# Flying Monsters



## hjones4841 (Jan 21, 2009)

Yesterday I mounted a pair of GIK Monster traps at the ceiling tri-corner in the back of the room. I thought I would share how I did it in case others are interested in doing likewise. Or, if you have better ideas on how to do this, please share them.

First, this is a photo of the rear of the HT room showing the traps on GIK's stands. These are the first two that I purchased only a couple of weeks ago. Since then I have added 3 more Monster traps of a custom size. Information on how I used them along with plots is in a tread "Klipschorn Room Treatments."


----------



## hjones4841 (Jan 21, 2009)

From the top of the speaker to the ceiling is 42", so horizontal mounting was the only option for putting them at the ceiling.

I first thought about using the hanging wire that came with the traps. The room has a suspended ceiling, so I took out a couple of tiles to see if that was a option. If I used the original eyehook locations, the hanging wires would have to be 24" away from the corner, side to side and 8" away from the walls going into the room direction. I had a floor joist in the right position on the right side, but not on the left. I also noted some flex in the wood side of the trap when held horizontally by the wires (I think the intent is to hang them vertically), so time for Plan B.

I mounted some 5" "L" brackets to the side walls, 24" down from the ceiling and 32" out from the corner.


----------



## hjones4841 (Jan 21, 2009)

Although I did this myself, I highly recommend a second person to hold the trap in place to keep it from tipping forward while securing it. Mine friction-fit fairly well to the ceiling, but I almost got bopped in the head by the trap once.
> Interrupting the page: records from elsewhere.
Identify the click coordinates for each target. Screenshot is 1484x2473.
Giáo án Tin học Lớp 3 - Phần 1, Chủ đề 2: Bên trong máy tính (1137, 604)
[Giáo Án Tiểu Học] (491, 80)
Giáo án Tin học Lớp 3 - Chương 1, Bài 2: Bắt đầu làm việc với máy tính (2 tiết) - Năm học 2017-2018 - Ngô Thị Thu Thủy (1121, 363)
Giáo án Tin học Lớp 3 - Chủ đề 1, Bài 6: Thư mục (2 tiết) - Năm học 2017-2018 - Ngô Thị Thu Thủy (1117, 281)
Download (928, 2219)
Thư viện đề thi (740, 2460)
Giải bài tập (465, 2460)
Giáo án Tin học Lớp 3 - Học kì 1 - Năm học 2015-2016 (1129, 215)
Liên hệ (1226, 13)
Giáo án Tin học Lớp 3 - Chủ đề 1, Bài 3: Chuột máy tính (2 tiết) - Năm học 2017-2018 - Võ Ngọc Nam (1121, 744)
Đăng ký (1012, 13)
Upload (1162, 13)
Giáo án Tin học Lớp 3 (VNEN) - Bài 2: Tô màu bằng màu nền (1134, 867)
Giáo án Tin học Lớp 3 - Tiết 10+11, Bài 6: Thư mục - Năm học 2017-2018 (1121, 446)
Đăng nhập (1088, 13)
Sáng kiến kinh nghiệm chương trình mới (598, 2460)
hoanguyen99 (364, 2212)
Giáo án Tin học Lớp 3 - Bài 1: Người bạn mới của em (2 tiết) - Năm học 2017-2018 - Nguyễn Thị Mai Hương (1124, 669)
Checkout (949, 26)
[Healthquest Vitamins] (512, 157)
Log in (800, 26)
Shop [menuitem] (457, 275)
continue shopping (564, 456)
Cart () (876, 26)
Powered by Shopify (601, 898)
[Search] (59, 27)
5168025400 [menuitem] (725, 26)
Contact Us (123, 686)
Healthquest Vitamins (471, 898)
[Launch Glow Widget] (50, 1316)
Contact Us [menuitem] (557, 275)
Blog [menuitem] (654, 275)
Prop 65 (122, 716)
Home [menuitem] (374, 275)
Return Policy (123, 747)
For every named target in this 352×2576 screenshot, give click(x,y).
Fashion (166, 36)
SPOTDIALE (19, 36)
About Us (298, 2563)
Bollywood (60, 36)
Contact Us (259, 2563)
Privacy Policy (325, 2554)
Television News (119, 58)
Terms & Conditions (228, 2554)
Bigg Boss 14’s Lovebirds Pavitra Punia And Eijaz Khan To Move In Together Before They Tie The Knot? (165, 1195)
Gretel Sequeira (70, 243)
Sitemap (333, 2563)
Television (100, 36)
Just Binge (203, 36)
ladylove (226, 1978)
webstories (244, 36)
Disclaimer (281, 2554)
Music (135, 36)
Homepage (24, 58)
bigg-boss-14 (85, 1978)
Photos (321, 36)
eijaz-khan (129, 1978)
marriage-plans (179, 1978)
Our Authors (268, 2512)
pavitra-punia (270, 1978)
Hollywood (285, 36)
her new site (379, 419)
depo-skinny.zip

After lifting the trap into place, I secured it to the brackets using dry wall screws. Only the rear screw went into the wood frame of the trap. Had I used longer brackets I might have been able to put a screw into the front frame.

I thought about using small L brackets to secure the upper sides of the trap to the side walls, but instead mounted an eye bolt near the corner at ceiling level. Then I put the GIK hanging wire from the two upper eyes in the trap to that one. This allowed me to pull both sides of the trap snug to the wall.

So, there you have it - flying Monsters. Was it worth the effort? Absolutely.


----------